Chatbots, machine-learning, artificial intelligence and facial recognition are all being considered by many hotels to help them run their properties safely and efficiently with fewer staff. Alt from Oracle says that these technologies can be particularly useful in dealing with more routine requests. This allows staff to concentrate on meaningful, one-on-one interactions.
He said that these types of technology will prove crucial as the hotel industry faces a shortage of labor as it heads into busy season.
Sharan Pasricha is the co-CEO and founder of Ennismore lifestyle hotel company.
Pasricha said that “The hotel industry operates on an extremely archaic tech stack.” He also explained how many hotels are just now moving to the cloud for their property management.
Pasricha has always tried to create custom applications by having in-house product engineers and software developers. Pasricha’s main focus was on improving the booking process. He drew inspiration form features found in the ecommerce industry which he believes is more innovative than the hotels industry.

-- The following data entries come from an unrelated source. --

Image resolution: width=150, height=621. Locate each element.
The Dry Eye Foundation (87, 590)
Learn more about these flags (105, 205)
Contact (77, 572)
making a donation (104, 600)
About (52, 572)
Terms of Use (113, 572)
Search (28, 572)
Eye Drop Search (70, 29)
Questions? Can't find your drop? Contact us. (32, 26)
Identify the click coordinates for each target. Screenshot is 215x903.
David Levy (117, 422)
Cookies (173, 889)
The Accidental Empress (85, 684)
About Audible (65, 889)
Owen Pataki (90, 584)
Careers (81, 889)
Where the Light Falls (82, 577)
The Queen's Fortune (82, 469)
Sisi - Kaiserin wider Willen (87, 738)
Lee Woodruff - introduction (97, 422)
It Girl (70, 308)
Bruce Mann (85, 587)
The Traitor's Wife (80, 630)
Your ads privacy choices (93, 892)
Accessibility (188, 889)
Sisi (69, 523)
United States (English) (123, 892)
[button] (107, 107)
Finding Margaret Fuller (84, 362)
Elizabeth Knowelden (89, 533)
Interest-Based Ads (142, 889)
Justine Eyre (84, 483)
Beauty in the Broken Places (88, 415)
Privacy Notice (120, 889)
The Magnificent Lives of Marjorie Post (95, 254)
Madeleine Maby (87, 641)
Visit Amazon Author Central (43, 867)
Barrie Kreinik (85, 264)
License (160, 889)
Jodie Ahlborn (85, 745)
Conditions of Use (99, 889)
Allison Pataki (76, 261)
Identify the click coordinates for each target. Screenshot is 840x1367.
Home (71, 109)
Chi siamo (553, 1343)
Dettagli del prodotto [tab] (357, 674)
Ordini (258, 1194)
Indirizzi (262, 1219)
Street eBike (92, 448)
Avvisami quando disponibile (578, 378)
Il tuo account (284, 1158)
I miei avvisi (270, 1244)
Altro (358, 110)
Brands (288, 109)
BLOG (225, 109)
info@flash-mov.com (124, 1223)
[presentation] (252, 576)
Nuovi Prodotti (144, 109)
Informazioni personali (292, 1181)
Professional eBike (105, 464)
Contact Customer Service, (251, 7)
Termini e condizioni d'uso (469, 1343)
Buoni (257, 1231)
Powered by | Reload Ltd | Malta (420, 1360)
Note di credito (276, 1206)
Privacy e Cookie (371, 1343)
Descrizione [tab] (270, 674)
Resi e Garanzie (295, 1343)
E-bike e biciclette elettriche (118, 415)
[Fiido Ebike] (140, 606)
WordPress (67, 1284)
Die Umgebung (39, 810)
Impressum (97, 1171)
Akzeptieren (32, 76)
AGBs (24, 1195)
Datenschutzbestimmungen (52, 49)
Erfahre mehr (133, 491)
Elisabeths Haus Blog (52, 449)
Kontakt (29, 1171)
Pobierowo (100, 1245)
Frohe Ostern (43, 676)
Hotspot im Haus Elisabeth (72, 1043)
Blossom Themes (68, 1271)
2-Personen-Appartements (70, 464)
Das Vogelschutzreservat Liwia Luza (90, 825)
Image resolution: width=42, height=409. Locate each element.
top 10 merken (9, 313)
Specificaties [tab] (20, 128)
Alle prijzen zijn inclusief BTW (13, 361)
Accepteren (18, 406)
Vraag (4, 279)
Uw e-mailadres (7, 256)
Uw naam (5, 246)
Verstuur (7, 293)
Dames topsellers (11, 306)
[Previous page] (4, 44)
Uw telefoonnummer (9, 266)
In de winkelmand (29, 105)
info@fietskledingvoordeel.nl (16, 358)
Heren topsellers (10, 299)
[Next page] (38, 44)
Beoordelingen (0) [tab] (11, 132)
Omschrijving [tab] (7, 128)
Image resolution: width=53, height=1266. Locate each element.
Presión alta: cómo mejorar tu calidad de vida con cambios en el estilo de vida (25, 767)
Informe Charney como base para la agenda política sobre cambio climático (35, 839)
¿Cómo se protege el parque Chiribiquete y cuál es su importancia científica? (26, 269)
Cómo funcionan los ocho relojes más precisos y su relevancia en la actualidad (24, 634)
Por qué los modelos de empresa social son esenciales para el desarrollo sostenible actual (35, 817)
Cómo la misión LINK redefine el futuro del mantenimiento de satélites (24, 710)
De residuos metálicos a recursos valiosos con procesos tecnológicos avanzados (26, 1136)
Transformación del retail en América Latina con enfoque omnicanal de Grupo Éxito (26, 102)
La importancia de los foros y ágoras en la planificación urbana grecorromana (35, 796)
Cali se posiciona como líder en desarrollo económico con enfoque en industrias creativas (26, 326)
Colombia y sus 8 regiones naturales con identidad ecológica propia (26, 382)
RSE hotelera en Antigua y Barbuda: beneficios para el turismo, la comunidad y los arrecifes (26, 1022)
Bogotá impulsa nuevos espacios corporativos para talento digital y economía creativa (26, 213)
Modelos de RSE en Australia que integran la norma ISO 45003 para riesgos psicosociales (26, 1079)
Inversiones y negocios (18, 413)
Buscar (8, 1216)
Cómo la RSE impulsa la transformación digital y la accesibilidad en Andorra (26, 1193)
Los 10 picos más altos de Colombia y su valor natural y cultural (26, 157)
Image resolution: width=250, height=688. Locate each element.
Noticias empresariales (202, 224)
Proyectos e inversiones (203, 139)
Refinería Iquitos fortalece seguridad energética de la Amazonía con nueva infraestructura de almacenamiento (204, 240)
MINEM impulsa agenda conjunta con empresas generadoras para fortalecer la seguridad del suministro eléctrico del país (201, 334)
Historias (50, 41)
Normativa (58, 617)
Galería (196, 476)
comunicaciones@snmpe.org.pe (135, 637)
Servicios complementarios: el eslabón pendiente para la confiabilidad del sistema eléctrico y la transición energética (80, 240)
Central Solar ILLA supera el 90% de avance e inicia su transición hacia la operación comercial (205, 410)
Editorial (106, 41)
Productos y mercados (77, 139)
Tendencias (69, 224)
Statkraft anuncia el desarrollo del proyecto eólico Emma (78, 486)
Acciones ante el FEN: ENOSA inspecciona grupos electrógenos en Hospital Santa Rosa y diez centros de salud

I couldn’t understand why people would take a cookie cutter that was boring and poorly designed. [third-party]He said that booking engine was a great way to show you care about your physical experience and all the details in your hotel are authentic and original.”
Through his efforts, more guests booked directly through the Hoxton website. This boutique hotel brand is owned by Ennismore. Pasricha estimates that approximately 50% of all direct bookings come from this source.
Flexy Time was also possible thanks to this feature, which allows guests to check out or in to a room at any time, instead of waiting for an established time. Pasricha stated that guests won’t need to spend five hours in the lobby after landing on red-eye flights.
Flexy Time poses a more logistical and operational problem, but has allowed Hoxton to stand out from other hotel brands. The system asks guests what time they plan to arrive, and when they want to depart.
He said, “Having control over the technology allows for you to have these innovations and iterations, which has, for us, earned a lot loyalty among our guests.”
Ennismore is currently expanding Flexy Time’s 14-brand portfolio. This includes, among other things, the Scottish hotel Gleneagles and So/. This joint venture is the company. AccorFrench hospitality brand,.
Wyndham is also looking for unique ways to differentiate itself with its investments. It launched its first website two weeks ago. a road trip planning featureThe app offers route suggestions and the ability to create trip plans. Strickland also stated that it is making investments in electric vehicle charging stations.
For companies looking to create loyalty among their customers, mobile apps can be a great tool. Companies can use the data they collect to improve their future offerings and services.
Alt. said that while it’s impossible to know what inflation will do to the industry, Alt. believes the pandemic spurred a “new level of appreciation” for the modern systems.
He said that while innovation might slow down, hotels understand there are no turning back for these consumer demand and must adapt to the new technology.